» Requirement
Return the entries below word for word. No picture belongs in the copy.

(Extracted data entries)
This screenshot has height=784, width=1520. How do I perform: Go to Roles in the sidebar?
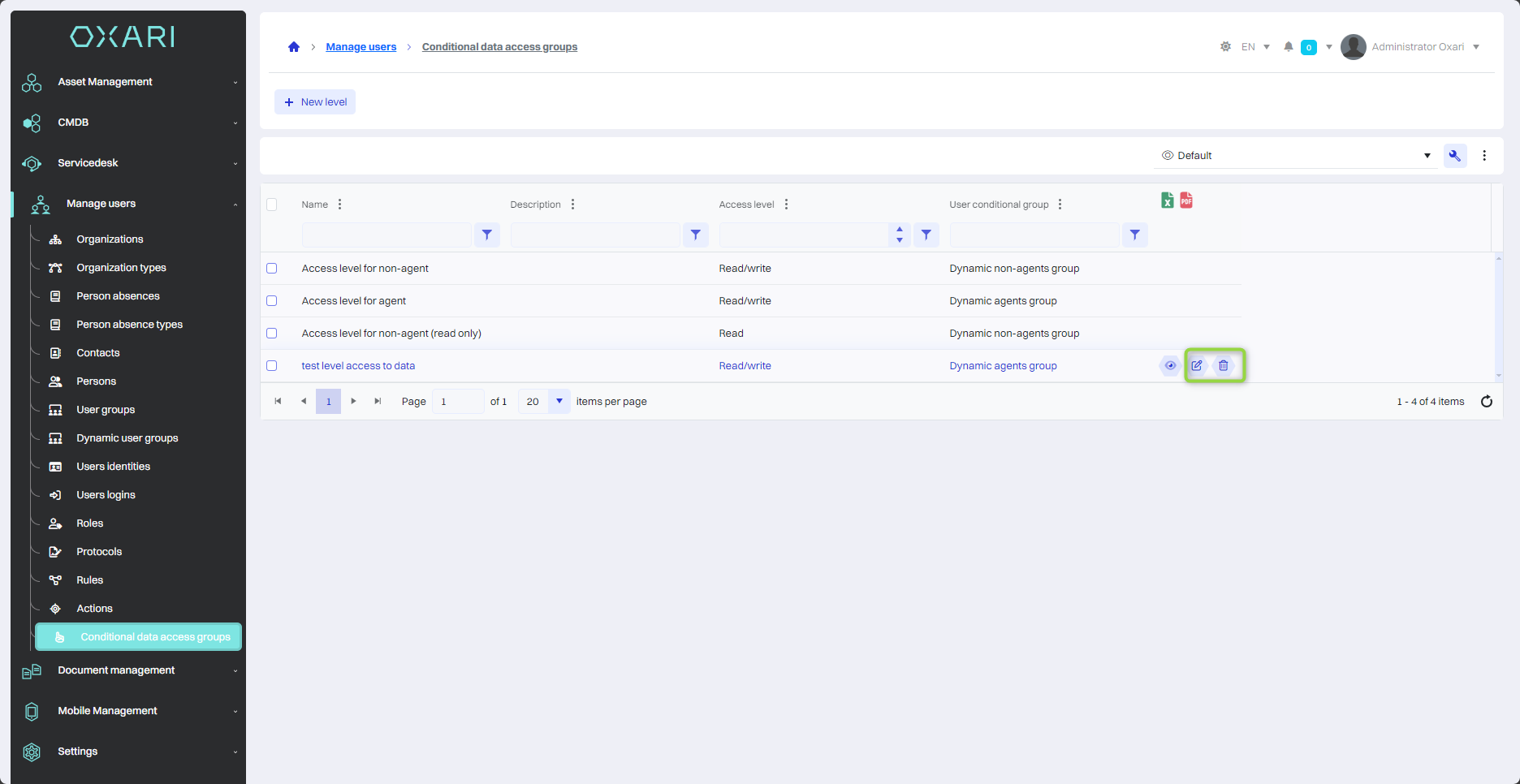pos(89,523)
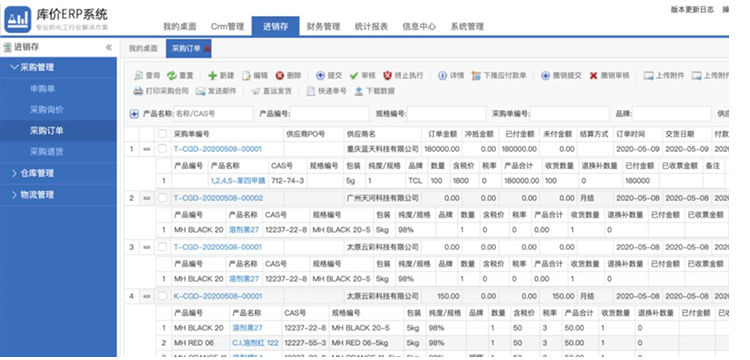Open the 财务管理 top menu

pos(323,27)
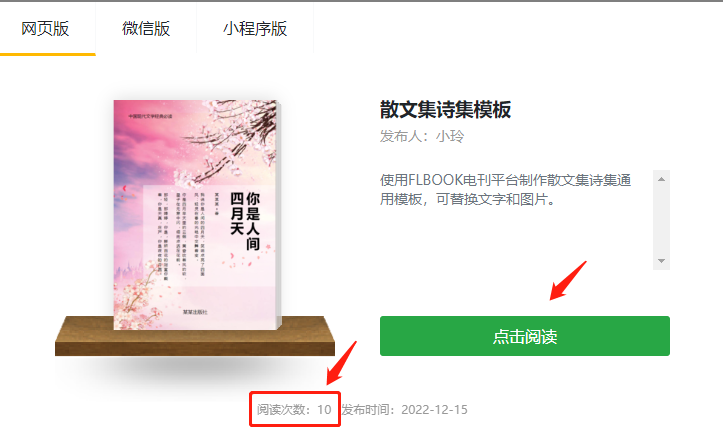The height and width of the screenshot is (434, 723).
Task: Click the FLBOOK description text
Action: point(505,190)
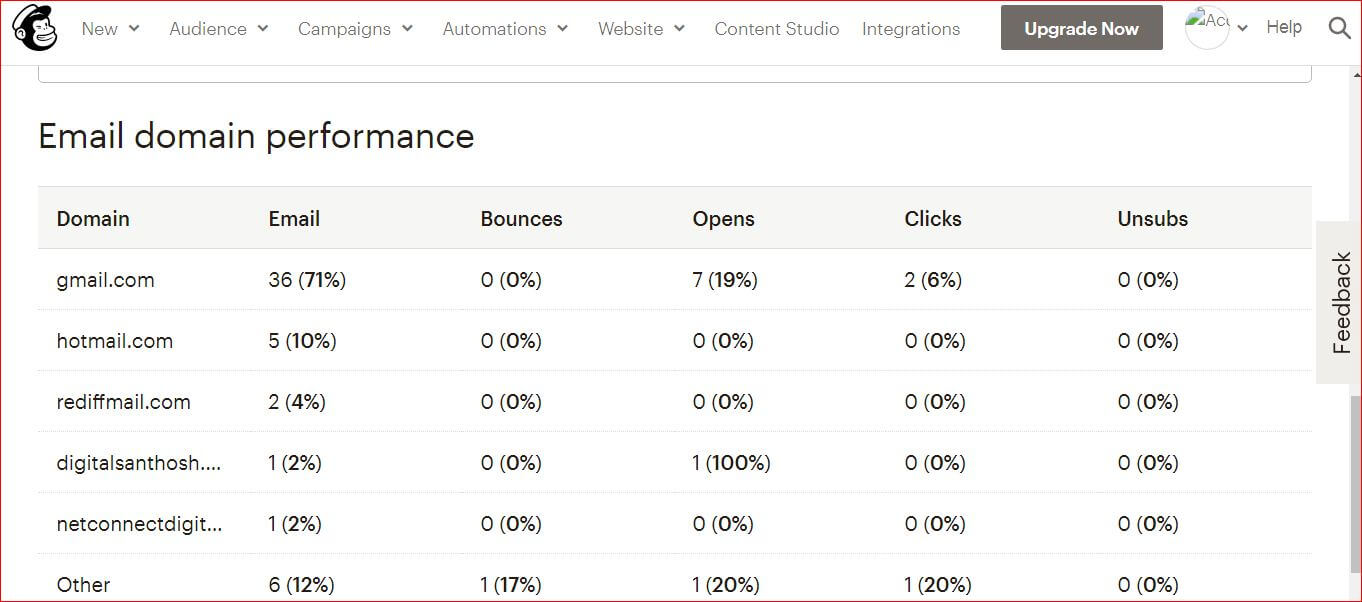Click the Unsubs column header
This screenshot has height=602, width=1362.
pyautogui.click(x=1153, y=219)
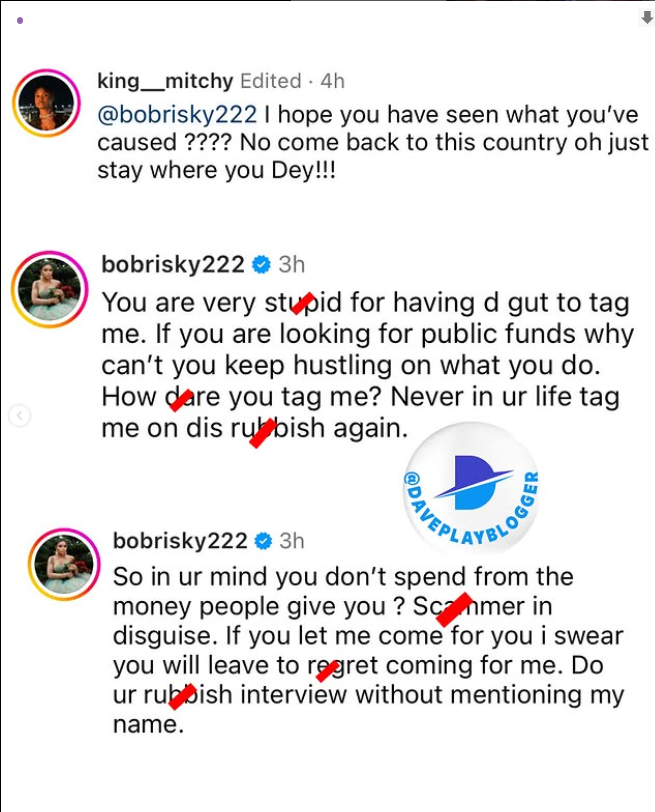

» Answer to this problem
This screenshot has height=784, width=1520. How do I perform: Go to Roles in the sidebar?
pos(89,523)
Open the 财务管理 top menu

pos(323,27)
The height and width of the screenshot is (434, 723).
Task: Click the FLBOOK description text
Action: point(505,190)
Click the Unsubs column header
This screenshot has height=602, width=1362.
pyautogui.click(x=1153, y=219)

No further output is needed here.